Los primeros recuerdos son de las navidades de la niñez, llenos de inocente ilusión, que luego vimos en los ojos de nuestros hijos, y, quienes hemos recorrido un camino más largo, en los de nuestros nietos. Recuerdos de campanitas, villancicos, regalos, sorpresa, cenas, misa de gallo cuando fuimos más grandes. Y viene el reconocimiento de lo inconscientes que éramos de nuestra condición de privilegio.
Y el silencio nos trae imágenes. La detención de Manuela Picq, que nos escribe a sus amigos desde Alemania, alejada por un poder represivo e injusto de su amor, sus amistades, su trabajo y su vocación. Leopoldo López, encerrado en una cárcel venezolana. Su valiente esposa Lilian Tintori luchando por lograr apoyo a veces cínicamente negado por quienes se declaran defensores de la libertad y los derechos humanos.
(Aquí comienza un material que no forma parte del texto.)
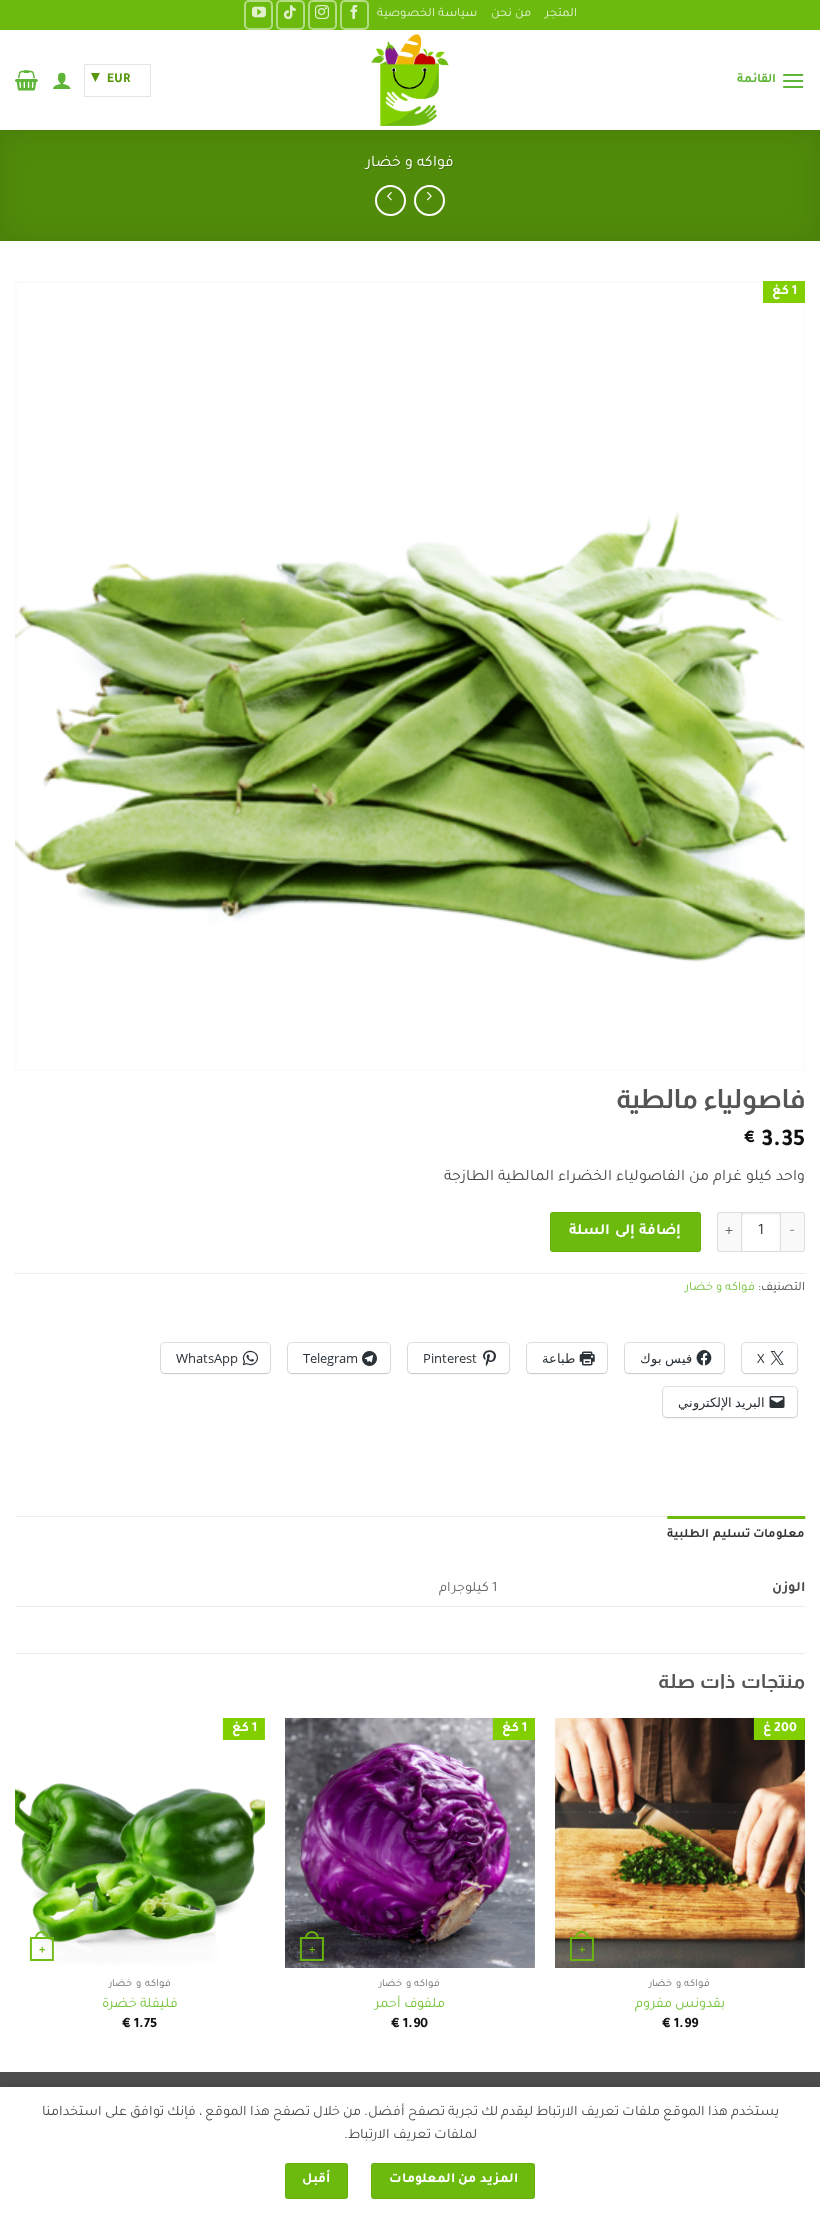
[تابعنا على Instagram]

Las escenas de pánico y de dolor ante los ataques terroristas en París, y en otros lugares de los cuales quién sabe ni nos enteramos, y que no parecen interesarnos, como Beirut, Líbano, Kabul, Afganistán, Peshawar, Pakistán o Baga, Nigeria. Las filas interminables de refugiados sirios desembarcando, asustados, de precarias embarcaciones para comenzar a cruzar, en interminables filas, las campiñas de Grecia, Macedonia, Hungría, Alemania. Llevan a preguntarnos cuál sentimiento será más fuerte en los padres y madres que ahí caminan: ¿alivio por haber podido sacar a sus hijos del infierno de la guerra? o ¿interminable angustia ante las incertidumbres y las penurias que les esperan? Las mujeres que por millones, en todas partes del mundo, sufren desde pequeñas la violencia de padres y hermanos, y luego de sus parejas.
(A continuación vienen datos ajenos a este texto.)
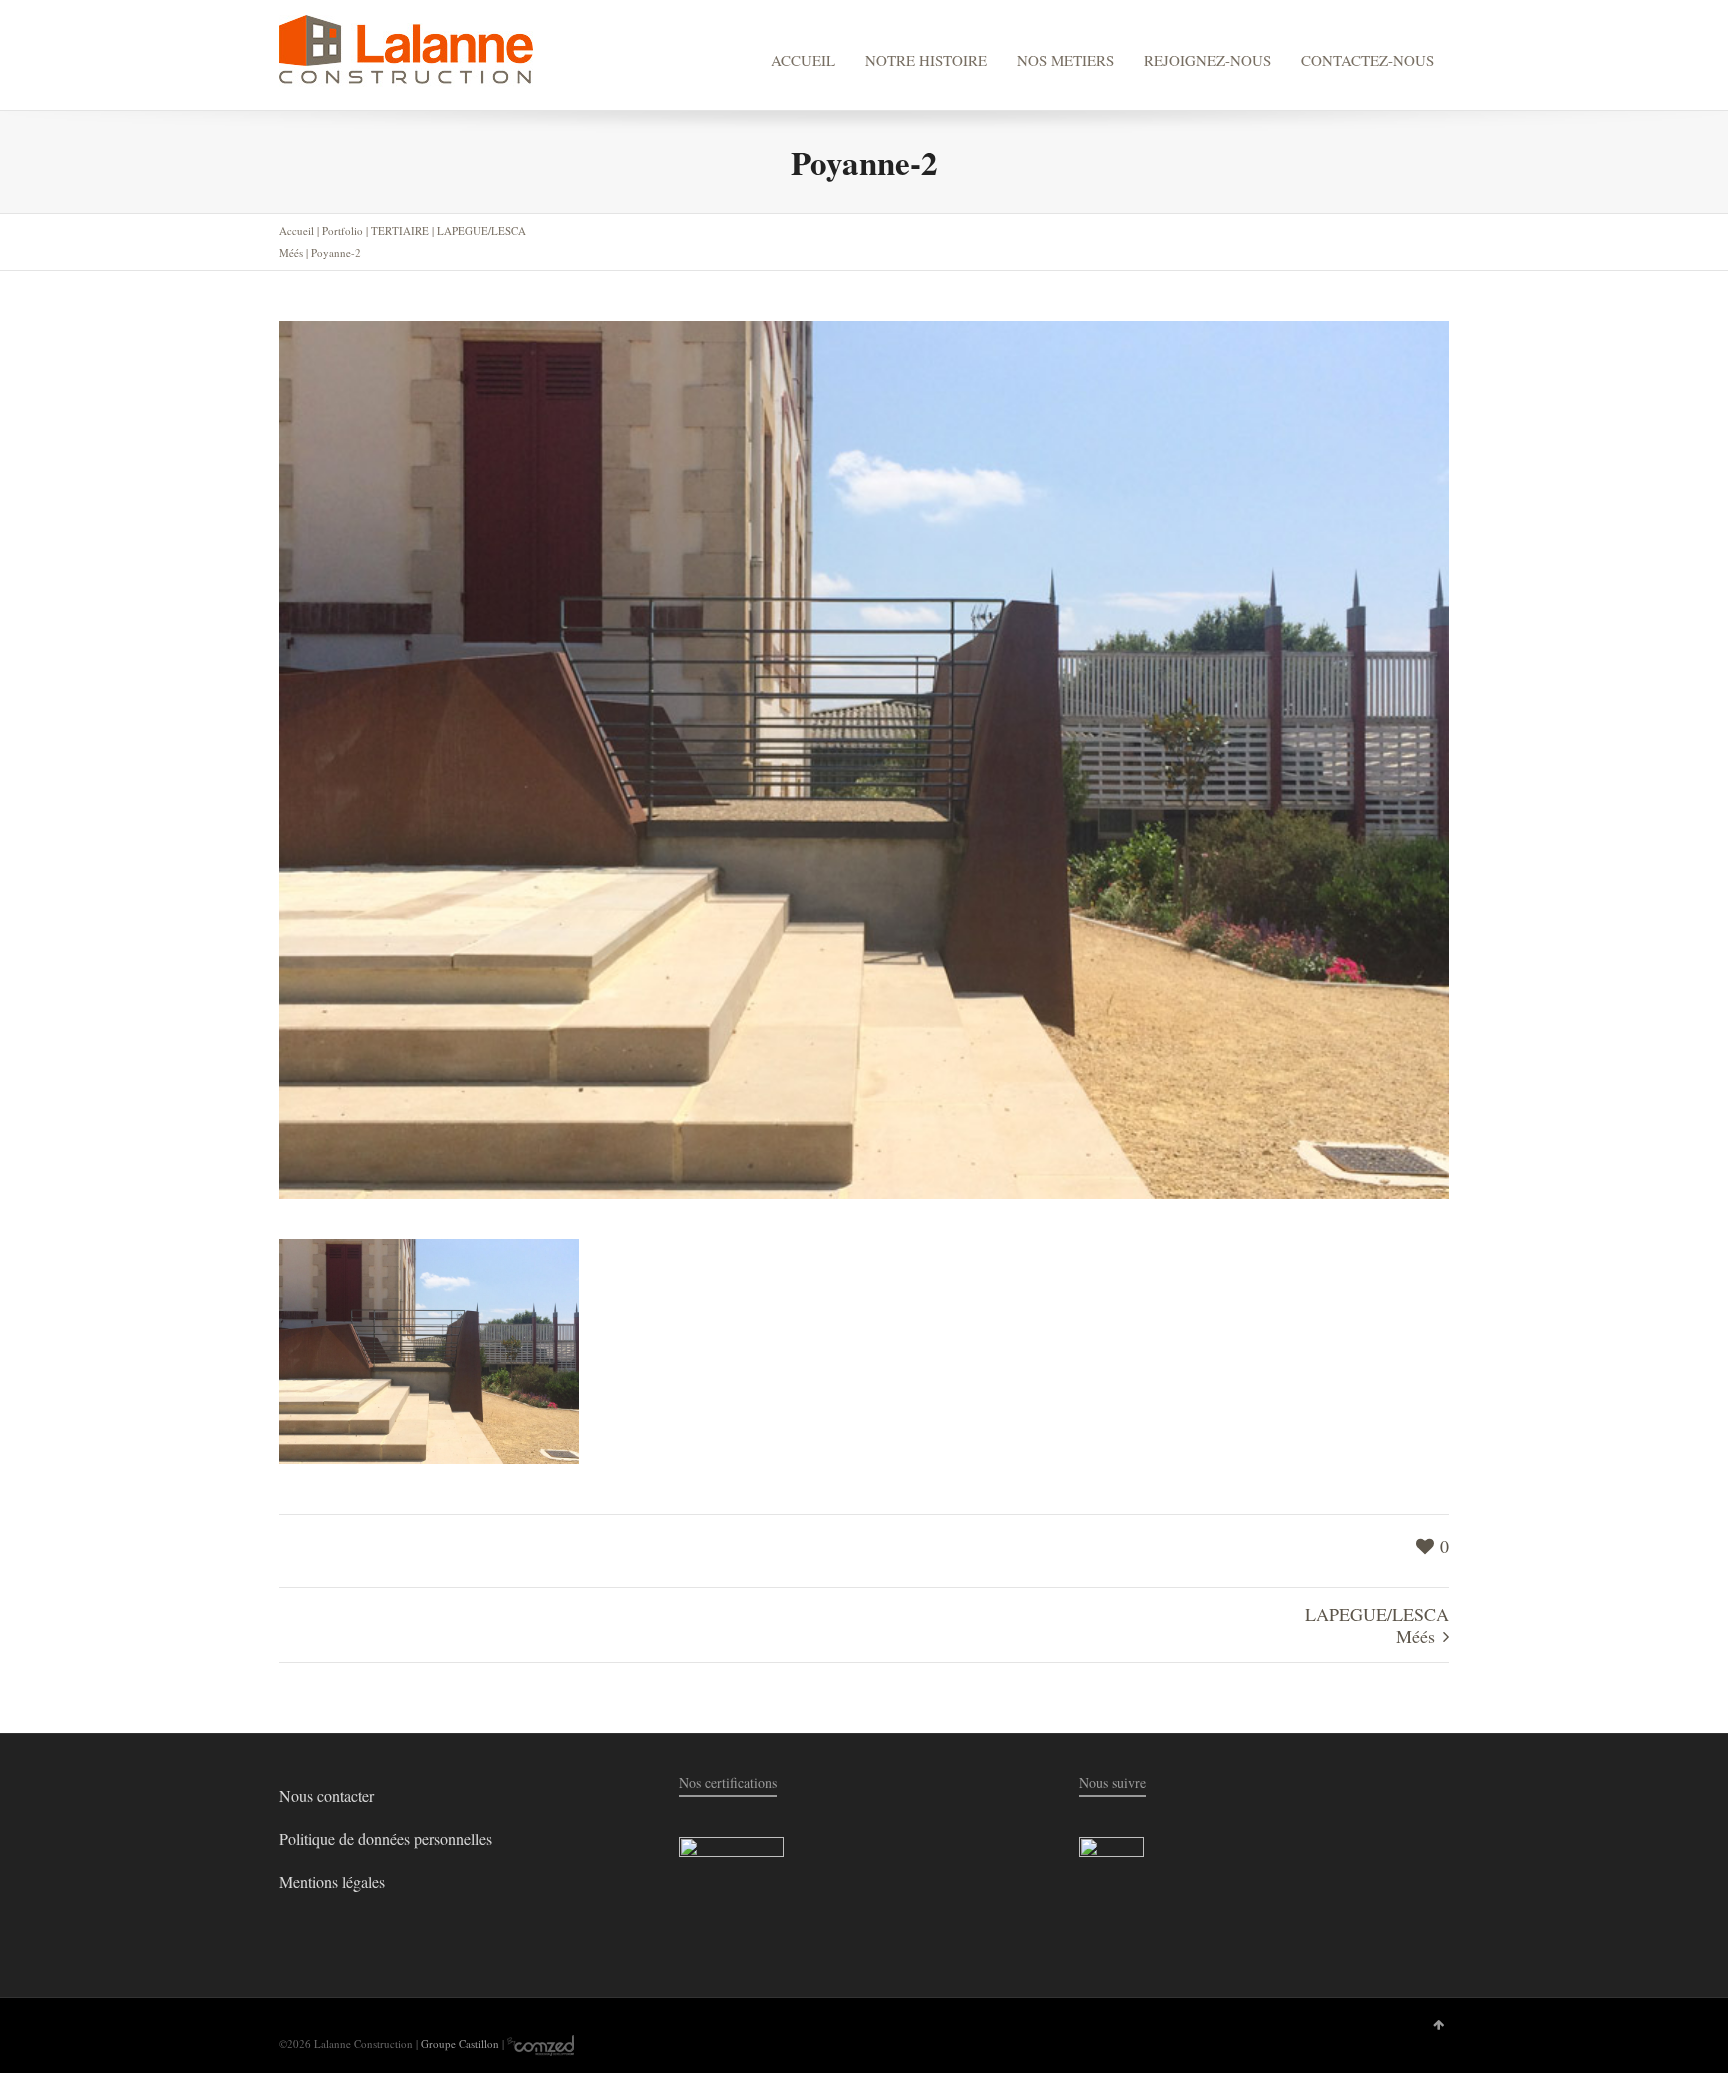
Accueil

Spoghmai, la profesora afgana que quedó terriblemente lisiada por un ataque de los talibanes en Afganistán, dice: “Muchas veces me he preguntado por qué no morí cuando fui herida”.
Recordamos a quienes ya no están, padres, hermanos, primos, amigos, con quienes celebramos una o muchas navidades y compartimos deseos de felicidad, que se hicieron realidad algunas veces, pero muchas otras quedaron en mero sueño que se desvaneció.
Recordamos la intensa felicidad de la nieta de tres años cuando pregunta “¿Quieres jugar conmigo?” y le contestamos que sí. Es a veces así de simple -tan simple como el silencio- hacer feliz a alguien a quien amamos.
Y volvemos a la íntima conciencia de cuán privilegiados somos quienes podemos, en el silencio de la mañana de Navidad, sentir bellos lazos de amor y de amistad, y disfrutar de ellos con tranquilidad en el alma y paz a nuestro alrededor. No creo que existe mayor privilegio.